It’s already February, I should be done announcing my plans for the year by now, but this is it, I promise. I have a few broad ideas as well as some more specific ones for my brew schedule this year and now that I’ve shared how I plan to write them up, I’ll let you in on what I’ll be making.
My first brew of the year was a new batch of Elkland Amber Ale. I plan to bring back several more recipes, most of which have become annual staples at this point. Next up on this list is Elkland Lager. The first batch of this beer from two years ago was Elkland Adjunct Lager, last year I called it Elkland Golden Lager, with the amber version converting to ale, I’m planning to simplify to just Elkland Lager this year.
Next up will be Table Cat. The first version of this beer, Bier De Table Cat from 2013, was too bitter among other problems. Last year’s was one of my favorite things I’ve ever made. It was gone way too quickly. As I’ve mentioned before, I recently bought a new fifteen gallon kettle, so the batch size of this quaffer is going to be as large as I can fit in there. Otherwise, I’m keeping the recipe as close to last year’s as possible.
Old SMaSHy barley wine and Jade Otter, made from its second runnings will also be three-peating. I think I’ll be sticking with the yeast I used last year for Old SMaSHy and continue trying new Belgian strains for Jade Otter. I may up the hops even more, as well because they still seemed pretty mild last year.
My latest batch of Mount Hoodie is still lagering, but I plan to continue that tradition for a fourth year, as well. There are other beers and styles that I plan to repeat, though they don’t fit the seasonal nature of the ones I’ve already listed. I would normally already be drinking this year’s Amy Ni-Kölsch, but scheduling hasn’t worked out so far, it will be making a return later in the year. I’m going to be doing more Berlin(er Weisse) and a version with ginger.
Those will not be my only wheat beers, either. I’m planning to experiment with several wheat beer styles that I haven’t tried yet this Spring. I’m going to brew an American Wheat Beer, a Belgian Wit and a Gose. I did ‘Merican Wit, a hoppy wit beer, a couple years ago, but I’m going traditional this year. Gose is somewhat similar to Berliner Weisse, so I have that experience to help but I still need to do more research to get as traditional as I can. As for the American Wheat, that is a newer style that is still evolving.
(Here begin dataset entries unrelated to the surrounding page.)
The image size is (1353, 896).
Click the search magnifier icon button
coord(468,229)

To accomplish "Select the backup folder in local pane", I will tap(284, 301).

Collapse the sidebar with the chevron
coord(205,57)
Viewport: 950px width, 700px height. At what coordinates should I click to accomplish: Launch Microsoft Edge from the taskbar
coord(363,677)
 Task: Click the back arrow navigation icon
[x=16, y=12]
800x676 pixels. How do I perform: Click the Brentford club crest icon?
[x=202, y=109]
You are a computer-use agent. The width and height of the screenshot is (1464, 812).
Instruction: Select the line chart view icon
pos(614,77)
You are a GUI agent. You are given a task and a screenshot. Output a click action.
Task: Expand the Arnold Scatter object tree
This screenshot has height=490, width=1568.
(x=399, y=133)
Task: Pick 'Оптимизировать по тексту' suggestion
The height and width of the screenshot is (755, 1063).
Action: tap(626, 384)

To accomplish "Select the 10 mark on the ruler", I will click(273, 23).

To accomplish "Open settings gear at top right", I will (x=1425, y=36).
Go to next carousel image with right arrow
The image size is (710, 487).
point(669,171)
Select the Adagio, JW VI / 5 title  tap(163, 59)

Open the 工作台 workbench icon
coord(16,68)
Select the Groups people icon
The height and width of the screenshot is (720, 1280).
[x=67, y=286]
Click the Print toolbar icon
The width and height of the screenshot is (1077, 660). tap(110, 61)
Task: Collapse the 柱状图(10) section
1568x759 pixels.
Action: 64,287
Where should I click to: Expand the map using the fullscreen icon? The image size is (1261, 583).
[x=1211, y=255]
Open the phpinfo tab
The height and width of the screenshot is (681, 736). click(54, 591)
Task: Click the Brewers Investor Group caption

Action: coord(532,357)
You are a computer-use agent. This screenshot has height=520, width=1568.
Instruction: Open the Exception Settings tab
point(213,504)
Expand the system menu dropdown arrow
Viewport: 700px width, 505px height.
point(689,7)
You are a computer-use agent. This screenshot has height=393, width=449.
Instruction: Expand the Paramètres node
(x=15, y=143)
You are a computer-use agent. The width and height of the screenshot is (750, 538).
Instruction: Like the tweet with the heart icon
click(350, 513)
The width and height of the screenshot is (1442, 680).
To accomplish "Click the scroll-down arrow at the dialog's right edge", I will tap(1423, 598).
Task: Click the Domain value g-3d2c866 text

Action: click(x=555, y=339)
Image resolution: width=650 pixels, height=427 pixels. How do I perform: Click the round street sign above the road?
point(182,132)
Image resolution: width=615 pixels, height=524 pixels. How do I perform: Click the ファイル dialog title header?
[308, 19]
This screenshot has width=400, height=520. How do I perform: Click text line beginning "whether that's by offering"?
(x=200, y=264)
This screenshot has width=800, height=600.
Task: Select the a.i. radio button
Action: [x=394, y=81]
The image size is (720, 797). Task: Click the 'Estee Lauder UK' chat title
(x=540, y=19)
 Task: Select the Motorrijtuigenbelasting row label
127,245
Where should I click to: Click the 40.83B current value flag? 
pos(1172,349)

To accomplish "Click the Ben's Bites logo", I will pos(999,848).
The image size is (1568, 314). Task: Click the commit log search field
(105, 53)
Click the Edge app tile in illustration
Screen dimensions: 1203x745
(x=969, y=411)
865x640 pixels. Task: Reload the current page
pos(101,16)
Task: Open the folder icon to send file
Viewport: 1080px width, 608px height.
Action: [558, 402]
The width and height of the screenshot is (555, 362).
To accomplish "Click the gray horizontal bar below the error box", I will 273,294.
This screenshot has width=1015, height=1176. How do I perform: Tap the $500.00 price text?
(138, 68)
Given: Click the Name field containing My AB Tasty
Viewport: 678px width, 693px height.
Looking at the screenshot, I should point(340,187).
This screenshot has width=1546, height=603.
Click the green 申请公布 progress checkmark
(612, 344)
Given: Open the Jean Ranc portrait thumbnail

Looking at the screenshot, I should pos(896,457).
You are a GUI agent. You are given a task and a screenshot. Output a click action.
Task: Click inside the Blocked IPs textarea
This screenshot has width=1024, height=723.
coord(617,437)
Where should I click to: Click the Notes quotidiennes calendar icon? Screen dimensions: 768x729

My plan is to use a neutral ale yeast with a lot of Red Wheat in a moderately hoppy beer.
The American Wheat will be ready for Memorial Day, the others will be around that time period as well. Hopefully before that, I will be starting my first full on sour beer. I’ve experimented with several lacto fermented beers and more recently some Brett beers, in the coming months I’ll be using the full range of yeast and bacteria to ferment a Flemish Red Ale. My plan is to do two sour beers this year, starting with the Red in the Spring, followed by something else in the Fall. I don’t know what that beer will be, but I want to get a couple things going so I can keep a solid flow of sour beer once I get the first taste.
Speaking of that Brett, though, I have more plans for long aging beers. I’m hoping to do another Old Ale. This time, I will get more traditional, though. A strong, dark, English Ale which I will ferment traditionally and then age on oak with Brett. I hope to do one or two more generations with the Brett that is sitting under Green Painted Gold before then, but I don’t have specific plans yet.
A lot of these plans are sure to change and a lot more will be added. In the immediate future, I’m planning a Pre-Prohibition American Pilsner and a double batch of Porter (half normal and half with bourbon, oak and vanilla). I’d like to fit in one more lager while it’s still cold. I want to do another, more traditional Saison this Summer. I also want to do a lot more session beer. We’ll all just have to wait and see how much of this I manage to get to.